2. What is the best initial intervention for a child experiencing moderate dehydration?
- A. Administer IV fluids
- B. Encourage oral rehydration
- C. Monitor vital signs
- D. Provide clear fluids
Correct answer: B
Rationale: The correct answer is B: Encourage oral rehydration. Oral rehydration is the first-line treatment for moderate dehydration in children. It helps restore fluid balance and electrolyte levels. Administering IV fluids (Choice A) is usually reserved for severe cases of dehydration where oral rehydration is not feasible or ineffective.

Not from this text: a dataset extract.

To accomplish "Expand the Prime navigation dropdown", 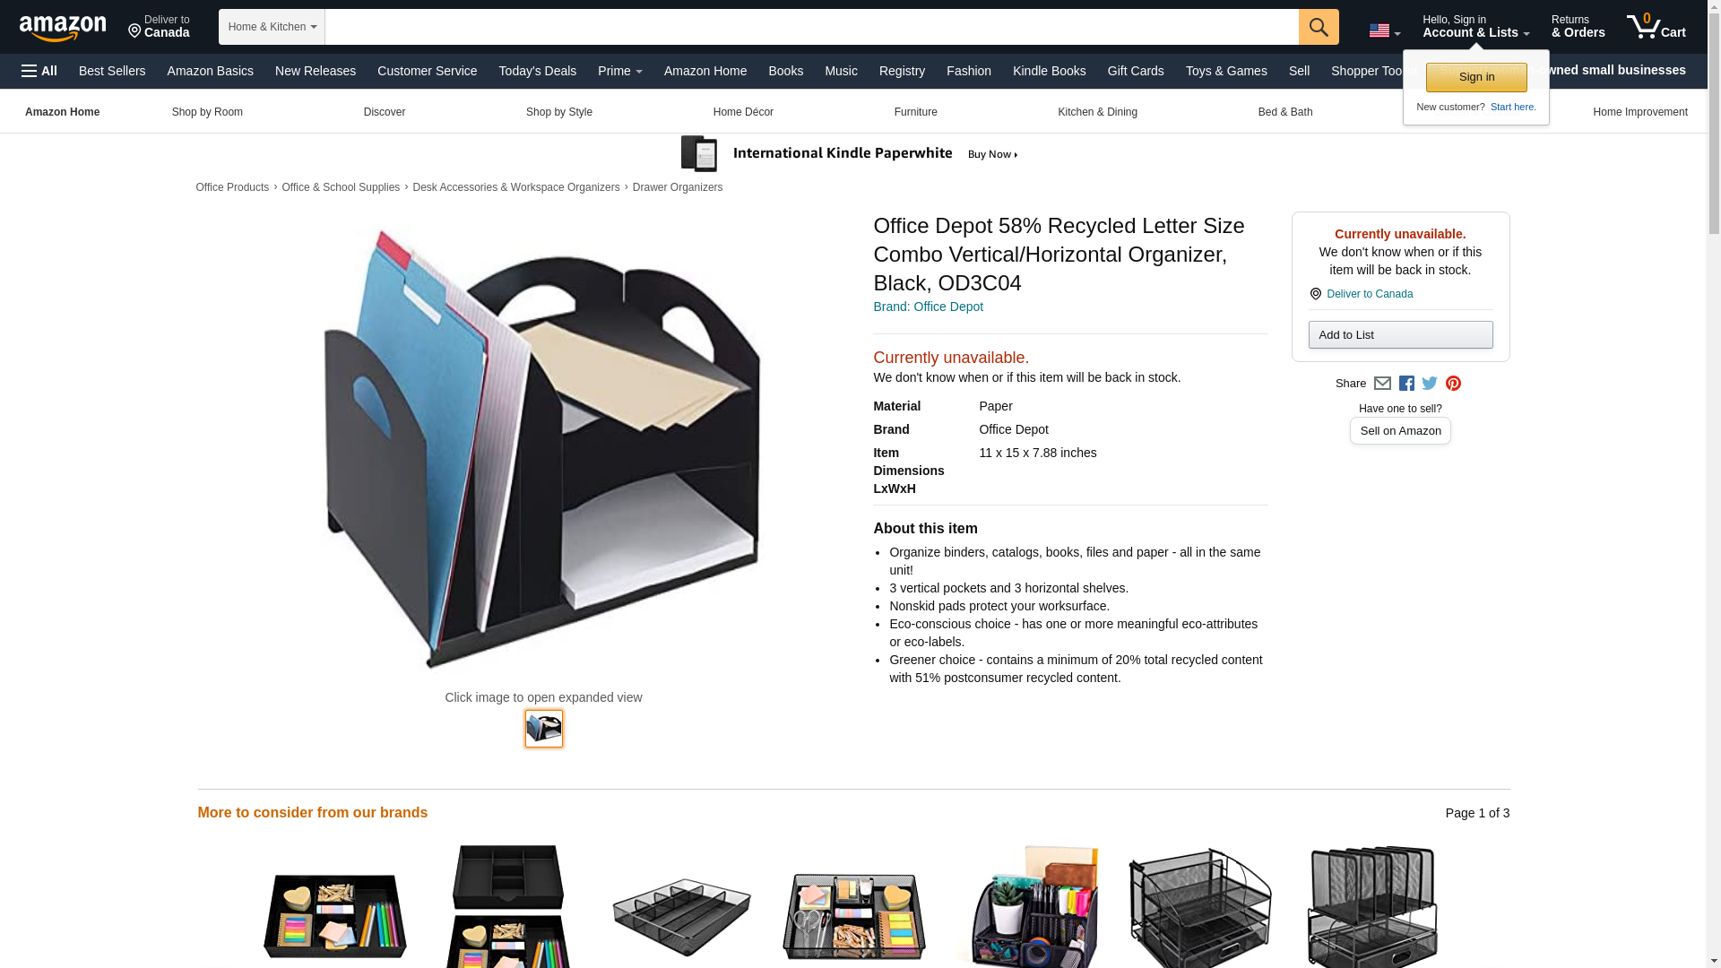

Monitoring vital signs (Choice C) is important but should not replace the immediate need for rehydration. Providing clear fluids (Choice D) may not contain the necessary electrolytes required for effective rehydration.
3. The clinic nurse is teaching parents about when to call the office immediately for a child with a fever. What should the nurse include in the teaching session? (Select all that apply.)
- A. The child has a stiff neck.
- B. The fever is over 40.6 C (105 F).
- C. The child is younger than 2 months.
- D. All of the above
Correct answer: D
Rationale: High fever, especially in very young infants, or the presence of a stiff neck can indicate a serious infection requiring immediate attention. A fever lasting more than 3 days also warrants medical evaluation.
4. The Asian parent of a child being seen in the clinic avoids eye contact with the nurse. What is the best explanation for this considering cultural differences?
- A. The parent feels inferior to the nurse
- B. The parent is showing respect for the nurse
- C. The parent is embarrassed to seek health care
- D. The parent feels responsible for her child's illness
Correct answer: B
Rationale: In many Asian cultures, avoiding eye contact is a sign of respect, especially towards authority figures such as healthcare providers.
5. What is a high-fiber food that the nurse should recommend for a child with chronic constipation?
- A. White rice
- B. Popcorn
- C. Fruit juice
- D. Ripe bananas
Correct answer: B
Rationale: Popcorn is a high-fiber food that can help manage chronic constipation in children. Other options like white rice and ripe bananas are low in fiber and less effective for treating constipation.